## The task
Each line from the one containing "Hide the rose layer with eye icon" through the end of the entries below must be output exactly; no other line belongs.

### Source data ###

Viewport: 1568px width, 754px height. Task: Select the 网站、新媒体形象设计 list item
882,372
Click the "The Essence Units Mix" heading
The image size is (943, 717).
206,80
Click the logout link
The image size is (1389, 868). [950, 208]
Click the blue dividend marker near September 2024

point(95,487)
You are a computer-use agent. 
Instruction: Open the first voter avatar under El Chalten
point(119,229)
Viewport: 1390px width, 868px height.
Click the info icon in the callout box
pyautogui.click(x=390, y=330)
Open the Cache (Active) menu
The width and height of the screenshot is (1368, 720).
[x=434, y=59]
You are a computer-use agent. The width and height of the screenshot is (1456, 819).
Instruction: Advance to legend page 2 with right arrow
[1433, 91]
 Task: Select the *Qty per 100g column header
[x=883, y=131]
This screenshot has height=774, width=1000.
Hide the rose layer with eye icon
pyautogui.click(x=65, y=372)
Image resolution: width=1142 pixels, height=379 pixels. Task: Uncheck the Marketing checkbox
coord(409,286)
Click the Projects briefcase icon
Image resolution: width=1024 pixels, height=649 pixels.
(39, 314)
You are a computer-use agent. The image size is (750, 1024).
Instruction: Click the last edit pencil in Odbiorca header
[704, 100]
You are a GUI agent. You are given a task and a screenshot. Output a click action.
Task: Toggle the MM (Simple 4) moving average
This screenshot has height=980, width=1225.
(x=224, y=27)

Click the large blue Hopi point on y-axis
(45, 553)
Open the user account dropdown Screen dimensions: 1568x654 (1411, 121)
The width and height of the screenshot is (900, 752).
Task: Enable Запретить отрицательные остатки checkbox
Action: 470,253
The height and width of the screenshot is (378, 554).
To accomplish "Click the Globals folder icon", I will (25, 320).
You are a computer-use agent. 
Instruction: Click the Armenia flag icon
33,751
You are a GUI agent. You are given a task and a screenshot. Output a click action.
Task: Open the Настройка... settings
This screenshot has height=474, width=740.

###

## Task response
Hide the rose layer with eye icon
pyautogui.click(x=65, y=372)
Image resolution: width=1142 pixels, height=379 pixels. Task: Uncheck the Marketing checkbox
coord(409,286)
Click the Projects briefcase icon
Image resolution: width=1024 pixels, height=649 pixels.
(39, 314)
You are a computer-use agent. The image size is (750, 1024).
Instruction: Click the last edit pencil in Odbiorca header
[704, 100]
You are a GUI agent. You are given a task and a screenshot. Output a click action.
Task: Toggle the MM (Simple 4) moving average
This screenshot has height=980, width=1225.
(x=224, y=27)

Click the large blue Hopi point on y-axis
(45, 553)
Open the user account dropdown Screen dimensions: 1568x654 (1411, 121)
The width and height of the screenshot is (900, 752).
Task: Enable Запретить отрицательные остатки checkbox
Action: 470,253
The height and width of the screenshot is (378, 554).
To accomplish "Click the Globals folder icon", I will (25, 320).
You are a computer-use agent. 
Instruction: Click the Armenia flag icon
33,751
You are a GUI agent. You are given a task and a screenshot. Output a click action.
Task: Open the Настройка... settings
This screenshot has height=474, width=740.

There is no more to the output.